JOB:
Extend the forum thread about converting photos for routing, picking up right where it stops.

* Start EXCERPTED TEXT *

# Converting photos for routing



## Gaffboat (Mar 11, 2012)

As I continue my quest to improve my freehand routing skills (poor man's CNC) it's apparent that line art of an image I'd like to carve isn't always available. You can do some pretty good line art conversions in Photoshop but they usually end up with too much detail and cannot be easily routed.

I found a Vector Sketch action for Photoshop at Graphicriver.net that does a very nice job of creating something you can use for carving. You open a photo, apply the action, and end up with a vector image that can be opened in Adobe Illustrator to make it any size necessary or modify it if needed. Here's a link to the action: Vector Sketch Photoshop Action | GraphicRiver

You can see from my carved sample and the before and after photos that it does an interesting stylized photo conversion. The cost of the Photoshop action is only five bucks so you can't go too far wrong if the concept interests you.


----------



## Stick486 (Jan 4, 2013)

oh man Olive...
premium...


----------



## pal (Feb 13, 2008)

I think you fell a little short there Stick should have had guilt edge in front. 

Harold


----------



## RainMan 2.0 (May 6, 2014)

* End EXCERPTED TEXT *
* Start DATA SEGMENT *

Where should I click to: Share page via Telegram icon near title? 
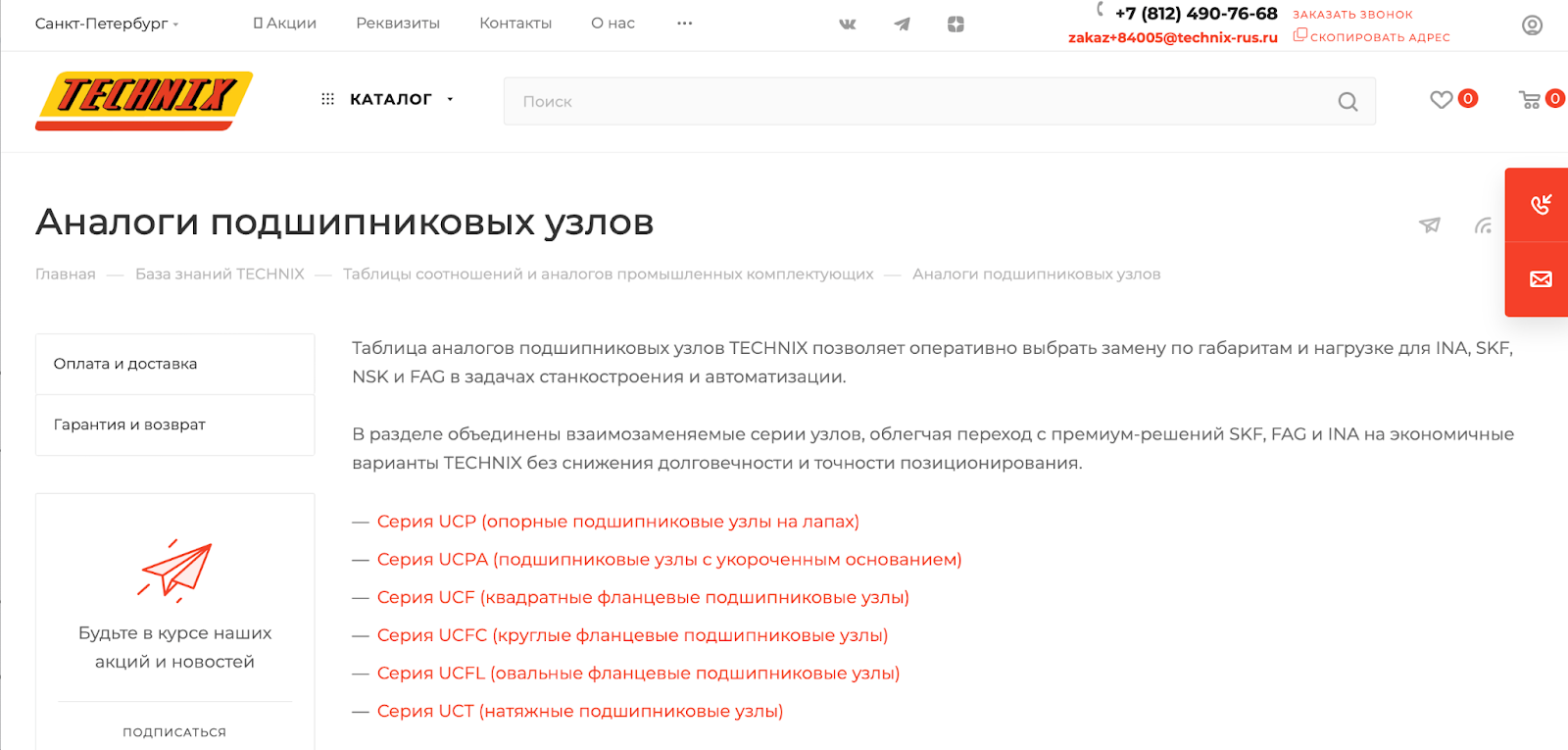tap(1430, 225)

* End DATA SEGMENT *

RESULT OF THIS EXERCISE:
Excellent system you got going there Oliver, it turned out fantastic !

Looking at that again , you have to have one hell of a steady hand . I doubt many could pull that off


----------



## Stick486 (Jan 4, 2013)

pal said:


> I think you fell a little short there Stick should have had guilt edge in front.
> 
> Harold


Huh???


----------



## ksidwy (Jul 13, 2013)

Impressive!!! congrats!
Sid.


----------



## chessnut2 (Sep 15, 2011)

How the conversion was done was going to be my next question. Thanks!


----------



## Herb Stoops (Aug 28, 2012)

You did a good job, Oliver, and thanks for posting that link I was looking for something similar,and you found it . Now to find all those pictures of my ex-wives and girl friends.
Herb

Do you have to have Photoshop program to use the add on?


----------



## Gaffboat (Mar 11, 2012)

Herb Stoops said:


> Do you have to have Photoshop program to use the add on?


Yes, Herb, it is a Photoshop Action so the Photoshop software is required. You may be able to replicate the effect in some other programs.


----------



## TenGees (Sep 12, 2012)

Looks like it does a nice job of simplifying. Great results, Oliver.


----------



## Herb Stoops (Aug 28, 2012)

Gaffboat said:


> Yes, Herb, it is a Photoshop Action so the Photoshop software is required. You may be able to replicate the effect in some other programs.


I have an old computer with XP and a version of PhotoShop on it, might see if it will work.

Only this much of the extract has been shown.